Lien pour marque-pages : Permaliens.

20 Commentaires

  1. Amusant. J’ai fait a peu près le même parcours.
    Hier à Paris Photo le patron de Komiyama me remettait dans les allées, contre quelques centaines d’euros quand même, le Kamagasaki de Seiryu Inoue.

    • Dis-moi, ta collection de photobooks japonais comprend combien d’ouvrages ? Juste histoire de rêver un peu avec ce beau temps de merde que j’ai au moment de taper ces lignes.

      • A côté de la collection de Martin Parr ou John Gossage (que j’ai eu la chance de voir) pas énorme 😉
        Quelques centaines.

        • « pas énorme 😉 Quelques centaines. »

          J’en ai failli avaler de travers mon café ! Palme de platine de la fausse modestie ! 😀
          La prochaine fois que je vais à Komimaya je dirai que je viens de ta part, je suis sûr que cela peut me faire bénéficier de quelques ristournes !
          Faudrait que tu nous fasses un blog sur les photobooks nippons, surtout sur les classiques comme ce Kamagasaki. Pas toujours évident de cerner l’importance de telle ou telle oeuvre à travers ton compte tumblr.

          Olrik, 56 pléiades.

  2. Merci pour cet article. Je suis à Tokyo dans 3 semaines et je comptais passer à Jimbocho. Là, maintenant, j’ai un beau visuel pour quelques magasins (dont celui consacré au cinéma, où je vais faire fumer mon compte en banque)

  3. Pour ne rien gacher Jimbocho est aussi un bon coin a boui-bouis fort sympathiques, comme Shichijo (specialite: Ebi Fry) http://tabelog.com/tokyo/A1310/A131003/13000223/ ou Kiwamiya (specialite: ramen) http://www.oreno-kiwamiya.com/ – je recommande les Aburi Chashu Ramen… – et bien d’autres.

    C’est aussi le quartier des magasins d’equipement de ski et de randonnee. Bonnes affaires potentielles en fin de saison… mais la compagnie aerienne risque vraiment de tirer la tronche.

**Enregistrements stockés du jeu de données**.
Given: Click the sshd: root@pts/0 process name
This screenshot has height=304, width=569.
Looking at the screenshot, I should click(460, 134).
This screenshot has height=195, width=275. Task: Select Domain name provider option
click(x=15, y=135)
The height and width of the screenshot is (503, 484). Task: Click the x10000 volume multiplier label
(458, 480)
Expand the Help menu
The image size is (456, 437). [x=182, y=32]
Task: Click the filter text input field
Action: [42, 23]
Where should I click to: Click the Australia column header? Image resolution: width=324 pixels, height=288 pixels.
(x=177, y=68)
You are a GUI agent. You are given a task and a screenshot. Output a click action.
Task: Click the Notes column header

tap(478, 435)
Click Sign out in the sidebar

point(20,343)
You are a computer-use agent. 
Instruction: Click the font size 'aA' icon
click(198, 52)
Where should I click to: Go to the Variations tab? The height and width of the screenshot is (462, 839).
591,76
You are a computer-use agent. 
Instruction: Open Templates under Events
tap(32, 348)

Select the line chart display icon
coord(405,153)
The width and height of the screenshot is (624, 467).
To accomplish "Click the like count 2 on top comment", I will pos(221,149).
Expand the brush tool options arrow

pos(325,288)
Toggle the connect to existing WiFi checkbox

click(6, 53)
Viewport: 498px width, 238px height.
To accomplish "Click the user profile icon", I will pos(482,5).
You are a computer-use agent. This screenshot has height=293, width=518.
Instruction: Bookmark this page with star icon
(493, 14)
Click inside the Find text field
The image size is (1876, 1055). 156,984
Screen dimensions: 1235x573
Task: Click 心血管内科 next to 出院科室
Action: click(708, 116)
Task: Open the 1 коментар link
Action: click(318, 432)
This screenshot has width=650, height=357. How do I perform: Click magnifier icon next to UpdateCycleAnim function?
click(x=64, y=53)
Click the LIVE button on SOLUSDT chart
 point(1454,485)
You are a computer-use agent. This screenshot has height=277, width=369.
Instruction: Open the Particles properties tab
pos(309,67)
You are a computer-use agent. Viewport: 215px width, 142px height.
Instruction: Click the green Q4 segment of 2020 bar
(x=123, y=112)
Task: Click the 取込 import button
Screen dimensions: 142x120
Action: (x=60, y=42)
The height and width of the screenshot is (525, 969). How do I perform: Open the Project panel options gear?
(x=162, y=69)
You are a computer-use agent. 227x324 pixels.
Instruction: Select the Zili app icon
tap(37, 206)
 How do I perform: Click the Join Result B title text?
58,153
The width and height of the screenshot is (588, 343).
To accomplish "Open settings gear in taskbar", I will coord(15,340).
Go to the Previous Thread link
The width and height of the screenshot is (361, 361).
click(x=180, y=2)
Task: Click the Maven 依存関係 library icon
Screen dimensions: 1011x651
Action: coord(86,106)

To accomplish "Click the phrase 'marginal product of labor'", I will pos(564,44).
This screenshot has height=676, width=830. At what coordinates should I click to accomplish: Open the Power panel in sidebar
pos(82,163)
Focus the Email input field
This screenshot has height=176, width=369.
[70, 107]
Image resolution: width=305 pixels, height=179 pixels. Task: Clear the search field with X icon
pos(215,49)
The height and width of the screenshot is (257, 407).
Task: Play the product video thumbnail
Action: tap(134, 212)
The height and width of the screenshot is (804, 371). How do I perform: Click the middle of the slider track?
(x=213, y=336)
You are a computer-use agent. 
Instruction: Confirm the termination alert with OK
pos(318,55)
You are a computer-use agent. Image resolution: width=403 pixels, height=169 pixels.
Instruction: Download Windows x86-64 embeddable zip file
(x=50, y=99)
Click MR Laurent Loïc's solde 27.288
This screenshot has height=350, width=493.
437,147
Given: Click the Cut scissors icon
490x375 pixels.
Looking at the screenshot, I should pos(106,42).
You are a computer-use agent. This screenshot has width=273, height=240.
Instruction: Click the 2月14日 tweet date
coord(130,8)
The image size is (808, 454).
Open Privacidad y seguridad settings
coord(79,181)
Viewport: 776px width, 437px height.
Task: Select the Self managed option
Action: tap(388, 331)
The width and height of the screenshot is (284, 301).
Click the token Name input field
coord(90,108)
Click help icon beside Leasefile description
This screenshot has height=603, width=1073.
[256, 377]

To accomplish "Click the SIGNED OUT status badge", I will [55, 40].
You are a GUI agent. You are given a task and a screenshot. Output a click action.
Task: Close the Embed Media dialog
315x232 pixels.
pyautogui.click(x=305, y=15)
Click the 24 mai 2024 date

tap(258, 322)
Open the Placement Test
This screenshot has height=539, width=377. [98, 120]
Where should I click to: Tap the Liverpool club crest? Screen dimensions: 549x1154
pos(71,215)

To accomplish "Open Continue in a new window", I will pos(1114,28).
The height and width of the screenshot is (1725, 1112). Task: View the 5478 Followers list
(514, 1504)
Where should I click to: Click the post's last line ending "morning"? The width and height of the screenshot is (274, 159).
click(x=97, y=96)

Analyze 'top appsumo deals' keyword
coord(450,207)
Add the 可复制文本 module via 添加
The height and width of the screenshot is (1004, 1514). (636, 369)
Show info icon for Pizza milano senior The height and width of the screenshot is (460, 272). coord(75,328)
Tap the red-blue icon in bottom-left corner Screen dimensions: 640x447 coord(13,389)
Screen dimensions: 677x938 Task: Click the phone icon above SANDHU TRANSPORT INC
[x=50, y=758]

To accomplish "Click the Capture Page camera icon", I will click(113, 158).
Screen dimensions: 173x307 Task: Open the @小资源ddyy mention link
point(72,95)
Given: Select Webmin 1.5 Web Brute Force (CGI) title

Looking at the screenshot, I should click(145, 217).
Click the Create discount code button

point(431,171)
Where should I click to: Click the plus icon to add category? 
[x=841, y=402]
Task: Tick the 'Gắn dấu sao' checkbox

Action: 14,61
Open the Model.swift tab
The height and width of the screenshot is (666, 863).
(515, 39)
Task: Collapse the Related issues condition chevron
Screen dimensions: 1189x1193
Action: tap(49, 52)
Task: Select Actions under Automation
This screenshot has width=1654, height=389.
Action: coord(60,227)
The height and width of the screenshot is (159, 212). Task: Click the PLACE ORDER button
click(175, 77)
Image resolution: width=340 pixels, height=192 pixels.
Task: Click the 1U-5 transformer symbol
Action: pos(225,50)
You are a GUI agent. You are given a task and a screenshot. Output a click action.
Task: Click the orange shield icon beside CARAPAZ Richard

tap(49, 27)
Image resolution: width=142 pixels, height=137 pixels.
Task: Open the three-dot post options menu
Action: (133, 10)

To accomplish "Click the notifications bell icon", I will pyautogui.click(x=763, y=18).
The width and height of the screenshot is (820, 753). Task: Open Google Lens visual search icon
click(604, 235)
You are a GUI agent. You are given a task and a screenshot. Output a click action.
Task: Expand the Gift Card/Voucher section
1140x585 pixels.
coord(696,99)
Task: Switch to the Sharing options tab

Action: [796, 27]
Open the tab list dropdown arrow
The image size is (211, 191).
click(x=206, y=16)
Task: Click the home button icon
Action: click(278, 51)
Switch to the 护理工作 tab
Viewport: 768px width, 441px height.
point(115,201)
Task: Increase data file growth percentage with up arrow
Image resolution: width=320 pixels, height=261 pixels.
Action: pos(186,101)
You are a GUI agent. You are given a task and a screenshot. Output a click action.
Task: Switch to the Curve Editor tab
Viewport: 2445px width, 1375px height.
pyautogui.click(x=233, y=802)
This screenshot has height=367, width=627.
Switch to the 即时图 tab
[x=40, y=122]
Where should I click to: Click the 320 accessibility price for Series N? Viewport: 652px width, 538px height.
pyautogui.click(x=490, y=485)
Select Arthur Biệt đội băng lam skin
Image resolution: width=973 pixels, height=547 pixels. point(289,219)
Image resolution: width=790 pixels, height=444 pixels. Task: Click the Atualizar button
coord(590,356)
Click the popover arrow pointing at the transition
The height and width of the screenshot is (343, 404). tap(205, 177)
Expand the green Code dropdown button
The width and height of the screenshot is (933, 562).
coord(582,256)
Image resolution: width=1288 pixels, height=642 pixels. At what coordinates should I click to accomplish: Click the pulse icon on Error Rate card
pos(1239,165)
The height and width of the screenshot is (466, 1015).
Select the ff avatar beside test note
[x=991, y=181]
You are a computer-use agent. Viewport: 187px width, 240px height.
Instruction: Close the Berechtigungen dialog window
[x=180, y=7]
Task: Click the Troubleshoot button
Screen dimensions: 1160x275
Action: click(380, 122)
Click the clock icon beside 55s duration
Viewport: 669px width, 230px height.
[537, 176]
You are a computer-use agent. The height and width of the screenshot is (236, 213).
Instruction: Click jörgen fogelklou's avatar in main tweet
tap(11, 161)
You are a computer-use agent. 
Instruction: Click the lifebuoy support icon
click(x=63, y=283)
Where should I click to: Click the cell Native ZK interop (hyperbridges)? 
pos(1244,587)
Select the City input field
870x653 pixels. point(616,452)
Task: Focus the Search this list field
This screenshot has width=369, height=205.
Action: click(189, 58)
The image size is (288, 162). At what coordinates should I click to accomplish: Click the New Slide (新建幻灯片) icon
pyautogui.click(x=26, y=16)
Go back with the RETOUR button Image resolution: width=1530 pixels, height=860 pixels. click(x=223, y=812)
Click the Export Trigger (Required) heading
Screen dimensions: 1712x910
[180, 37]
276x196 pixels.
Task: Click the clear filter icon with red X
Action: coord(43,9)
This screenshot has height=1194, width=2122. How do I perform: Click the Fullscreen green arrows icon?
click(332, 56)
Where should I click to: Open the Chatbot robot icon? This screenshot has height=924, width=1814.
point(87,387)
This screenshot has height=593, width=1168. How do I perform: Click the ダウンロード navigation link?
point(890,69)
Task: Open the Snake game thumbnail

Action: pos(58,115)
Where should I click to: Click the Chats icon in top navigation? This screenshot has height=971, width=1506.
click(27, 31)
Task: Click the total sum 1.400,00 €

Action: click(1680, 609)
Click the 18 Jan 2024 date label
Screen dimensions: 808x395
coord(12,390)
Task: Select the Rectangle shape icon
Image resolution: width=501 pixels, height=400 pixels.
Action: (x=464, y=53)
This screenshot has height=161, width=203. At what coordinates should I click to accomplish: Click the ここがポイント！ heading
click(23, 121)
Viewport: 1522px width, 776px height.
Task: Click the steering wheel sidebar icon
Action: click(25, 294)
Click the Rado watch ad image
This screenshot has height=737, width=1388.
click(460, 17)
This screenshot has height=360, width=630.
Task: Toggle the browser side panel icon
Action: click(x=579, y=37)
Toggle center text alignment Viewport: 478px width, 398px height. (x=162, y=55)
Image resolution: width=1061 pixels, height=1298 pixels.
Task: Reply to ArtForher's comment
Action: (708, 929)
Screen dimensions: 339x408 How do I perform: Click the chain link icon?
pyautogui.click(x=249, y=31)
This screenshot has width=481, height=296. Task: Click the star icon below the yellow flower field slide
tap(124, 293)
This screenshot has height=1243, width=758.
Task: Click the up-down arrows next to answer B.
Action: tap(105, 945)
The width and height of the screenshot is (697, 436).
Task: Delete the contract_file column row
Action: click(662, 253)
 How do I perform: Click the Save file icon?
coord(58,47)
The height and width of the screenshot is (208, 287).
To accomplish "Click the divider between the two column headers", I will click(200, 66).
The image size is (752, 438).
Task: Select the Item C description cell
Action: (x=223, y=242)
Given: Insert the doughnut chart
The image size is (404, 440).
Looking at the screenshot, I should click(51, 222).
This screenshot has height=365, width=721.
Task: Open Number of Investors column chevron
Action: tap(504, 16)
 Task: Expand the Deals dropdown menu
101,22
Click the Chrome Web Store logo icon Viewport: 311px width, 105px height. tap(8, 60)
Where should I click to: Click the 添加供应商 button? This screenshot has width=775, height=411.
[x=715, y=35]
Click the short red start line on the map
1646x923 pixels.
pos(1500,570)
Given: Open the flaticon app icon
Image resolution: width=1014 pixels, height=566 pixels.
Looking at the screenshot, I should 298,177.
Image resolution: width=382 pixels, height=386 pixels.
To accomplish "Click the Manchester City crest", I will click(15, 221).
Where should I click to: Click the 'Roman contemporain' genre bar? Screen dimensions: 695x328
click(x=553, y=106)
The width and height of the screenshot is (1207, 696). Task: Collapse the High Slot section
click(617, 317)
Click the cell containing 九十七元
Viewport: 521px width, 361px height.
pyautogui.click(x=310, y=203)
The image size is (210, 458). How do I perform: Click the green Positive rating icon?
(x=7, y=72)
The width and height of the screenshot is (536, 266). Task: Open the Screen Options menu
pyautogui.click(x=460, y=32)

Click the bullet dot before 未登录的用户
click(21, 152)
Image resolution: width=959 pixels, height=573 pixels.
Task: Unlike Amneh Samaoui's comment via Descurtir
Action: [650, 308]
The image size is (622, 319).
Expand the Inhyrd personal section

**Consignes écrites**.
1) Recopiez à l'identique les enregistrements, depuis leur début jusqu'à la ligne qui contient « I will pos(482,5). », celle-ci comprise.
2) Prolongez le fil de commentaires sur Jimbocho et les photobooks japonais, en reprenant après sa dernière phrase.

**Liste des réponses**.
1)
Given: Click the sshd: root@pts/0 process name
This screenshot has height=304, width=569.
Looking at the screenshot, I should click(460, 134).
This screenshot has height=195, width=275. Task: Select Domain name provider option
click(x=15, y=135)
The height and width of the screenshot is (503, 484). Task: Click the x10000 volume multiplier label
(458, 480)
Expand the Help menu
The image size is (456, 437). [x=182, y=32]
Task: Click the filter text input field
Action: [42, 23]
Where should I click to: Click the Australia column header? Image resolution: width=324 pixels, height=288 pixels.
(x=177, y=68)
You are a GUI agent. You are given a task and a screenshot. Output a click action.
Task: Click the Notes column header

tap(478, 435)
Click Sign out in the sidebar

point(20,343)
You are a computer-use agent. 
Instruction: Click the font size 'aA' icon
click(198, 52)
Where should I click to: Go to the Variations tab? The height and width of the screenshot is (462, 839).
591,76
You are a computer-use agent. 
Instruction: Open Templates under Events
tap(32, 348)

Select the line chart display icon
coord(405,153)
The width and height of the screenshot is (624, 467).
To accomplish "Click the like count 2 on top comment", I will pos(221,149).
Expand the brush tool options arrow

pos(325,288)
Toggle the connect to existing WiFi checkbox

click(6, 53)
Viewport: 498px width, 238px height.
To accomplish "Click the user profile icon", I will pos(482,5).

2)
    Une de mes librairies preferees est Natsume Books, specialisee art&photo (pas donne en general par contre) et dont le second etage est specialise lithographies / tableaux / photos modernes et contenporains. Pour ceux qui vivent au Japon leur compte Yahoo Auctions est une mine, actualise tous les samedis. http://www.natsume-books.com/

    • Natsume fait partie des incontournables quoiqu’accueil impersonnel et chois moins importants que Komiyama.
      Les vrais perles ne sont pas à Jimbocho mais à chercher vers Shibuya ou Setagaya…

  4. Culture et bouffe, impossible qu’il en aille autrement. Ce qui me donne envie d’y retourner la prochaine fois et de faire ce combo gagnant.

    Sinon j’ai dû passer devant Natsume books mais je ne crois pas y être entré. Je me fixais surtout sur l’allure de ce que je voyais derrière l’entrée pour savoir si ça valait le coup de s’aventurer plus avant. En gros, si ça ne sentait pas trop le cinéma, le photobook ou le heibon punch, je n’entrais pas. Si j’avais su… mais le tuyau de Yahoo auctions m’intéresse. S’il y a des choses valables et pas trop onéreuses, des livraisons chez beau-papa risquent de s’imposer.

    Bref merci pour ces infos et welcome aboard.

  5. La vache, la librairie ciné, il y a effectivement de quoi devenir dingue !
    (Le speed poster de Goyôkin :'( )

  6. Avec beaucoup de retard voici mon retour sur photobooks de Japonie.
    Alors je poste ça ici car c’est cet article sur Jimbocho le quartier qui donne chaud qui m’a permis de trouver mille trésors.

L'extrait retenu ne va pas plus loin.